The agreement that the 700 members of the union's House of Delegates approved on Wednesday were not immediately released, but Sharkey said some of teacher's wins could "transform" schools in the district.

Broad outlines include a 16% raise for teachers during the five-year contract, a new committee to investigate and enforce classroom sizes that surpass limits in the agreement and funding to add social workers and nurses to the city's neediest schools.

"We've met them on every single issue," Lightfoot said. "The fact that our children are not back in school tomorrow is on them."

                                                                                                                                                                                                                       
 

Union leadership said the tentative agreement does not include additional preparation time for elementary school teachers, which was a sticking point during talks this week.

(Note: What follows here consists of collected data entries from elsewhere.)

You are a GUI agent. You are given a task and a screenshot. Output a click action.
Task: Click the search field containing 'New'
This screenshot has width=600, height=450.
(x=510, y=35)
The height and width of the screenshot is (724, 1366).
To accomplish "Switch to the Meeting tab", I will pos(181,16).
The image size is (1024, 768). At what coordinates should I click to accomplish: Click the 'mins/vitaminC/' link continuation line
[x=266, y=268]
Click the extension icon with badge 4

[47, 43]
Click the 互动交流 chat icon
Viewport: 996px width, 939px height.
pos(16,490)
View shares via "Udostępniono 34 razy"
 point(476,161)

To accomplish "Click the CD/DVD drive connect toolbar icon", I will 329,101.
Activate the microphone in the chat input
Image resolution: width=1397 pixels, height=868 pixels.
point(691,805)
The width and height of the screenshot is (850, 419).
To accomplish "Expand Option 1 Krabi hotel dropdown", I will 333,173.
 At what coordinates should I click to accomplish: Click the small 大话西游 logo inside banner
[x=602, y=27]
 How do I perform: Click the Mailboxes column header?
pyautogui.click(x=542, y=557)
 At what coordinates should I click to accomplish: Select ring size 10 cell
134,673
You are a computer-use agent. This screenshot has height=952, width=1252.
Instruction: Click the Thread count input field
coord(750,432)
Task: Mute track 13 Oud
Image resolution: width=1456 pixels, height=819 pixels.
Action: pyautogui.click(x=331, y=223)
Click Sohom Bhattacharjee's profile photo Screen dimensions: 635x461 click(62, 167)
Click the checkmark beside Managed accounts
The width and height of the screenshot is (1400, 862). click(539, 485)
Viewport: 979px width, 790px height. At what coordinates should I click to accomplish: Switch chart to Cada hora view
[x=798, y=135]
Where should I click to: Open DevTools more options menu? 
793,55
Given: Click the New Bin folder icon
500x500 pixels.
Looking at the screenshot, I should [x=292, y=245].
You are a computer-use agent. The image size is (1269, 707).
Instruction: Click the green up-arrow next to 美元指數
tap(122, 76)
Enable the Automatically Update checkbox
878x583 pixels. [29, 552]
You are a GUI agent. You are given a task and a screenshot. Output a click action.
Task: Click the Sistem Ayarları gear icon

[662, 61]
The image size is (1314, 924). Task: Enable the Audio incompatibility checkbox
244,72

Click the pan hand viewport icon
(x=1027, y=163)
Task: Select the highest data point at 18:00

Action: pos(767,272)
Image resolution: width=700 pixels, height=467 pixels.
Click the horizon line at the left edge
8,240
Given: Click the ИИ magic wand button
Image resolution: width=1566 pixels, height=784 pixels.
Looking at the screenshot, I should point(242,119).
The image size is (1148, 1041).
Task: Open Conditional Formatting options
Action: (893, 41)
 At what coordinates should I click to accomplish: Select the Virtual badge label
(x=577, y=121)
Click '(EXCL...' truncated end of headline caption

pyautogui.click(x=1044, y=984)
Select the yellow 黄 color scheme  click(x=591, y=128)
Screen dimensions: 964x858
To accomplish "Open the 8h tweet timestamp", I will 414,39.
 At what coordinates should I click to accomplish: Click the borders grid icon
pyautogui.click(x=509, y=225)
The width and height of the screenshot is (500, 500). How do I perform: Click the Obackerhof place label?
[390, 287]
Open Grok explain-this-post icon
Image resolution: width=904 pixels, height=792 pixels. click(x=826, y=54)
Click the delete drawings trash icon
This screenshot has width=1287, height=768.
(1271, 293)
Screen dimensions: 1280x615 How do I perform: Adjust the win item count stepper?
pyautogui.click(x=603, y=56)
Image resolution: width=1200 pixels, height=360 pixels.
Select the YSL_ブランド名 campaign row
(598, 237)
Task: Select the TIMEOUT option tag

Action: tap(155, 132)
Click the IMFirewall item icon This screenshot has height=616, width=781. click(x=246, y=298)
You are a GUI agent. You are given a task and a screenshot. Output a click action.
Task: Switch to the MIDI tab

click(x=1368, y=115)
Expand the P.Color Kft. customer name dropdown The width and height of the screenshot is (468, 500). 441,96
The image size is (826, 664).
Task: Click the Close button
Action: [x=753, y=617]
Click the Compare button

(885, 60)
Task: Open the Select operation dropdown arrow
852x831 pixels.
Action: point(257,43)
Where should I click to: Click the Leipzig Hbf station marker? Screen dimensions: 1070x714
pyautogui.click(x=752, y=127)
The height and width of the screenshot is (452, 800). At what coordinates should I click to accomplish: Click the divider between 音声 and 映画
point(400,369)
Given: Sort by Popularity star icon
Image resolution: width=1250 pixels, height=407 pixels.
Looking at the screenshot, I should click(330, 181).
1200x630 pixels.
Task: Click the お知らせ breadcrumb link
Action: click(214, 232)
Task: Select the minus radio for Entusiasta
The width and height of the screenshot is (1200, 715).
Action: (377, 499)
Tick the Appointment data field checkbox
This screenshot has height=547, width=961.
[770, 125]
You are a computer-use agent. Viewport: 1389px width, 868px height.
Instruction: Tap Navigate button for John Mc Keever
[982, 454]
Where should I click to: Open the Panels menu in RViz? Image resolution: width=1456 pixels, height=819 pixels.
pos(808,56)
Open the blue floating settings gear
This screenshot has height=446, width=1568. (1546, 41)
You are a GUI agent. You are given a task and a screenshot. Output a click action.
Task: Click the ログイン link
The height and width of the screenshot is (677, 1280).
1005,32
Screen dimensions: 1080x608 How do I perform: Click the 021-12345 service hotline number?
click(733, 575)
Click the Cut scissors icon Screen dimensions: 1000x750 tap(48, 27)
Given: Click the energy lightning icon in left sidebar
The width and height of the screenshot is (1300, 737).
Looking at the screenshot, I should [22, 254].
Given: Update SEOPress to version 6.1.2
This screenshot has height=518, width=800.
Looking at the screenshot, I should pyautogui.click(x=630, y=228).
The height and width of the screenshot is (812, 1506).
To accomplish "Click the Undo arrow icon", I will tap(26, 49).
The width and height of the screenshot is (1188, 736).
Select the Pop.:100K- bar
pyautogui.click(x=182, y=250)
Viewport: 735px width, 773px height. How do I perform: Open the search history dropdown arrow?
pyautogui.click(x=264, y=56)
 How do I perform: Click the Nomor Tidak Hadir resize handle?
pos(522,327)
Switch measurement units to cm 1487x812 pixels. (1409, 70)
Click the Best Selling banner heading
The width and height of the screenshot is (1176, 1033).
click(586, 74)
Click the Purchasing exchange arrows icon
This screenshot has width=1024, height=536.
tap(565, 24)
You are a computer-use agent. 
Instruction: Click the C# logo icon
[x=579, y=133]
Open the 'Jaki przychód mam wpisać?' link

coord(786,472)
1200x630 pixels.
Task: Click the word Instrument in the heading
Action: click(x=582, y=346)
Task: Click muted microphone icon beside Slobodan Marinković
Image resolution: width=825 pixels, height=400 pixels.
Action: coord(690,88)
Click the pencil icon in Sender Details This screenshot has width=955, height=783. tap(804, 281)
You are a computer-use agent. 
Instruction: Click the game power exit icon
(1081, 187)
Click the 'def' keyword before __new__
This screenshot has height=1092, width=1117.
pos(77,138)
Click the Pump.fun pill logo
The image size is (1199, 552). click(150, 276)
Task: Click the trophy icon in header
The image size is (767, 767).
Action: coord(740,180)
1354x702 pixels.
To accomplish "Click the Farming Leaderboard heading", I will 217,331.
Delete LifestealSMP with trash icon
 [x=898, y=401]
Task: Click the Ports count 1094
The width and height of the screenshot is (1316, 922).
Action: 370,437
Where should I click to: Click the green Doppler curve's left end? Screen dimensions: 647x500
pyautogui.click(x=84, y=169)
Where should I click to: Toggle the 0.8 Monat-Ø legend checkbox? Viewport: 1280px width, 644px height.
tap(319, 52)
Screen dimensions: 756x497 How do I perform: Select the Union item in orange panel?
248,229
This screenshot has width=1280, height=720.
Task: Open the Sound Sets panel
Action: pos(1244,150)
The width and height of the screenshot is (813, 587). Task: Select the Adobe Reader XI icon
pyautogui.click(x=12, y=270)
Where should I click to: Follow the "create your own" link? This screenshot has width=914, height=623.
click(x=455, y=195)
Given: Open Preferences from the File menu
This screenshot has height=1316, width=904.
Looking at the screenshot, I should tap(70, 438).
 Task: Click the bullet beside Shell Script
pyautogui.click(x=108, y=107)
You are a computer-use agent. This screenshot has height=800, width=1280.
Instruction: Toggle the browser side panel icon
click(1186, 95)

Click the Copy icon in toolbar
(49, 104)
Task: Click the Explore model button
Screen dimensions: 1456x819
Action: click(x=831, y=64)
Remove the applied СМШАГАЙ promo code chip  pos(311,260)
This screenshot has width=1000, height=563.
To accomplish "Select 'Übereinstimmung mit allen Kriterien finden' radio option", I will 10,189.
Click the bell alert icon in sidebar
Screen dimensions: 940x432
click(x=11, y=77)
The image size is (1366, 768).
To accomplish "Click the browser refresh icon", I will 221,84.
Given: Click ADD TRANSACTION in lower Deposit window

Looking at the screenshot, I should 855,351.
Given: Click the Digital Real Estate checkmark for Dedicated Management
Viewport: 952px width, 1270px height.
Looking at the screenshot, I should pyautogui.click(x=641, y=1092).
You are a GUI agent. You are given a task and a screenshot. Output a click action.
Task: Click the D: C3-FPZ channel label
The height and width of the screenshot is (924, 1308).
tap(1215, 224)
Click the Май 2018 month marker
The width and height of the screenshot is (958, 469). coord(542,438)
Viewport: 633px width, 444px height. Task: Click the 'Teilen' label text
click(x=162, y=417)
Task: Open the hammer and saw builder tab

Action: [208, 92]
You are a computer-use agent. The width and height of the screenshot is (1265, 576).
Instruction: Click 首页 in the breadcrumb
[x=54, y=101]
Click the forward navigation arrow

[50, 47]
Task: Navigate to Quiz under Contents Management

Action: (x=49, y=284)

The strike, which has lasted nearly two weeks, has kept more than 300,000 students out of school.

Earlier Wednesday, several high school football teams that are at risk of being locked out of the state playoffs if the walkout endures got a temporary reprieve.

The Illinois State High School Association said in a news release that the school district agreed to let the teams practice during the strike. They would not be able to play in games on Saturday without a strike settlement.

The announcement came just in time for 19 schools whose teams qualified for the state playoffs because IHSA rules require teams from schools where teachers are on strike to practice for three days before they play a game.

The teams can practice only if they find coaches who have the proper certification or meet various requirements. The district did not immediately respond to a request for comment on how many of the schools had found coaches.